* Exercise instructions *
Could the whole of the data below be written out verbatim?
======== Provided entries
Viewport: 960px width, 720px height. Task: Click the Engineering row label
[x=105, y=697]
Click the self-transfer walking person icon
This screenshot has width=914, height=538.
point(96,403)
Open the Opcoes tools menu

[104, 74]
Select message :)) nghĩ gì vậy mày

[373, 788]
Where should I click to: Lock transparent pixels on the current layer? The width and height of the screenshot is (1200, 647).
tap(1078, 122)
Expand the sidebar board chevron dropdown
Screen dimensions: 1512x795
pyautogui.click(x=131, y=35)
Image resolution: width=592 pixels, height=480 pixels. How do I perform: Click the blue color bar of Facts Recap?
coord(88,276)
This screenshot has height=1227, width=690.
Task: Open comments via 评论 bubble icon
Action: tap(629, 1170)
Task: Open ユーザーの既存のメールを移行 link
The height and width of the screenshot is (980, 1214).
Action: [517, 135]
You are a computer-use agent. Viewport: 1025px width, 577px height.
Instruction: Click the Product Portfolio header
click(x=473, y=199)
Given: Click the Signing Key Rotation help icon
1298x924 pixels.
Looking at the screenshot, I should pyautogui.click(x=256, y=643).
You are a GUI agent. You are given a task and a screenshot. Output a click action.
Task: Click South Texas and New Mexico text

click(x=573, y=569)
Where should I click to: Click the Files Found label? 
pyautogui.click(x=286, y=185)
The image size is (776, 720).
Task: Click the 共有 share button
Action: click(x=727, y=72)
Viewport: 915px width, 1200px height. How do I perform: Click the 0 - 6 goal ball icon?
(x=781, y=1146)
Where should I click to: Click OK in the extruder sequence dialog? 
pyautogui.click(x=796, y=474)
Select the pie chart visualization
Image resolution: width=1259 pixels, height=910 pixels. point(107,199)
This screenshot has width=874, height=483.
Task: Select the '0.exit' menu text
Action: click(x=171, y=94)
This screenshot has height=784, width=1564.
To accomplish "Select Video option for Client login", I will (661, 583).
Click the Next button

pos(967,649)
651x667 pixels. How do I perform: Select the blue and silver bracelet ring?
================
* Response area *
Viewport: 960px width, 720px height. Task: Click the Engineering row label
[x=105, y=697]
Click the self-transfer walking person icon
This screenshot has width=914, height=538.
point(96,403)
Open the Opcoes tools menu

[104, 74]
Select message :)) nghĩ gì vậy mày

[373, 788]
Where should I click to: Lock transparent pixels on the current layer? The width and height of the screenshot is (1200, 647).
tap(1078, 122)
Expand the sidebar board chevron dropdown
Screen dimensions: 1512x795
pyautogui.click(x=131, y=35)
Image resolution: width=592 pixels, height=480 pixels. How do I perform: Click the blue color bar of Facts Recap?
coord(88,276)
This screenshot has height=1227, width=690.
Task: Open comments via 评论 bubble icon
Action: tap(629, 1170)
Task: Open ユーザーの既存のメールを移行 link
The height and width of the screenshot is (980, 1214).
Action: [517, 135]
You are a computer-use agent. Viewport: 1025px width, 577px height.
Instruction: Click the Product Portfolio header
click(x=473, y=199)
Given: Click the Signing Key Rotation help icon
1298x924 pixels.
Looking at the screenshot, I should pyautogui.click(x=256, y=643).
You are a GUI agent. You are given a task and a screenshot. Output a click action.
Task: Click South Texas and New Mexico text

click(x=573, y=569)
Where should I click to: Click the Files Found label? 
pyautogui.click(x=286, y=185)
The image size is (776, 720).
Task: Click the 共有 share button
Action: click(x=727, y=72)
Viewport: 915px width, 1200px height. How do I perform: Click the 0 - 6 goal ball icon?
(x=781, y=1146)
Where should I click to: Click OK in the extruder sequence dialog? 
pyautogui.click(x=796, y=474)
Select the pie chart visualization
Image resolution: width=1259 pixels, height=910 pixels. point(107,199)
This screenshot has width=874, height=483.
Task: Select the '0.exit' menu text
Action: click(x=171, y=94)
This screenshot has height=784, width=1564.
To accomplish "Select Video option for Client login", I will (661, 583).
Click the Next button

pos(967,649)
651x667 pixels. How do I perform: Select the blue and silver bracelet ring?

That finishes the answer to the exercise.